*** Texte ***

La transition alimentaire, source d’inspiration

Voici un extrait d’un texte rédigé pour la Région Bretagne, au nom de l’agence Papillote et de moi-même, nécessaire à l’explication du métier de designer culinaire pour la transition alimentaire.

Une cuisine bio-inspirée

Pour limiter les émissions des gaz à effet de serre liées au transport ou à l’usage de serres chauffées (justement) utilisées pour une production hors saison, pour reconnecter les mondes agricoles et urbains, pour renforcer la sécurité alimentaire de nos territoires et leur résilience, pour préserver la biodiversité de la faune et de la flore, il est urgent d’agir vite et intensément pour la transition alimentaire. Deux objections peuvent émerger après avoir parcourru cet ouvrage (nous les avons déjà entendues, nous en avons discuté) :
«C’est bien beau tout ça, mais ça invite à faire de belles images pour vendre plus, est-ce vraiment compatible avec une nécessaire sobriété ?». Et, à l’inverse : «Si l’on prend en compte les contraintes liée à la transition alimentaire, est-ce que l’on peut encore créer ?»

«De la contrainte nait la créativité» (un adage bien connu des designers) ; et quelle merveilleuse contrainte que celle de la nature ! À ces deux questions nous répondons, dans une approche bio-inspirée, bio-mimétique, régénérative et consciente :

«La Nature est notre source d’inspiration et sa préservation notre cadre de travail – sine qua non.»

4 pistes créatives pour une cuisine responsable

Voici quelques pistes pour faire d’un engagement écologique une inspiration créative au quotidien

1. Une cuisine zéro déchet et anti-gaspi :
À l’heure où 30% de la production alimentaire mondiale est destinée à être gaspillée (lorsque
l’on cumule les rebuts à chaque étape de la chaine alimentaire), cuisiner l’intégralité d’un légume,
d’une viande ou d’un poisson pour optimiser cette matière première est nécessaire. Cela amène à la fois à redécouvrir des recettes traditionnelles oubliées (terrines, consommés, abats) et à en penser de nouvelles : bouillon de poule aux épices, oeufs de poisson fermentés (haviorig), huile de homard, soupe d’étrilles, pesto de fanes de radis, feuilles de chou-fleur rôties au beurre, tempura de fanes de carottes, chips de peau de poulet, terrine de pied de cochon…
Une approche zéro déchet, elle, propose une esthétique du repas et du restaurant plus harmonieuse : Concevoir la matière naturelle comme emballage potentiel (madeleines cuites dans des coquilles saint-jacques, gâteau de riz cuit dans une feuille de figuier, salade de fruits dressée dans la coque d’un melon ou d’une pomme, canapés et mises en bouche dressés dans un coquillage, etc.). Mettre en bocal ses préparations, et faire de ces nouvelles arrière-cuisines une mise en scène au restaurant ou en boutique.

*** Extrait des données ***

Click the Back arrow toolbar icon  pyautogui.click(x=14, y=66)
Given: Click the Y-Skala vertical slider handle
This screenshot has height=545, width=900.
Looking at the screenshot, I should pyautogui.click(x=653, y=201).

***

→ **À compléter**:
**A.** D'après le texte sur la transition alimentaire, quelle part de la production alimentaire mondiale est destinée à être gaspillée ?
**B.** Recopiez le texte sur la transition alimentaire en commençant par « Voici un extrait » et en poursuivant jusqu'à « culinaire pour la transition alimentaire. » inclus.

→ **Corrigés détaillés**:
**A.** 30 % de la production alimentaire mondiale.

**B.**
Voici un extrait d’un texte rédigé pour la Région Bretagne, au nom de l’agence Papillote et de moi-même, nécessaire à l’explication du métier de designer culinaire pour la transition alimentaire.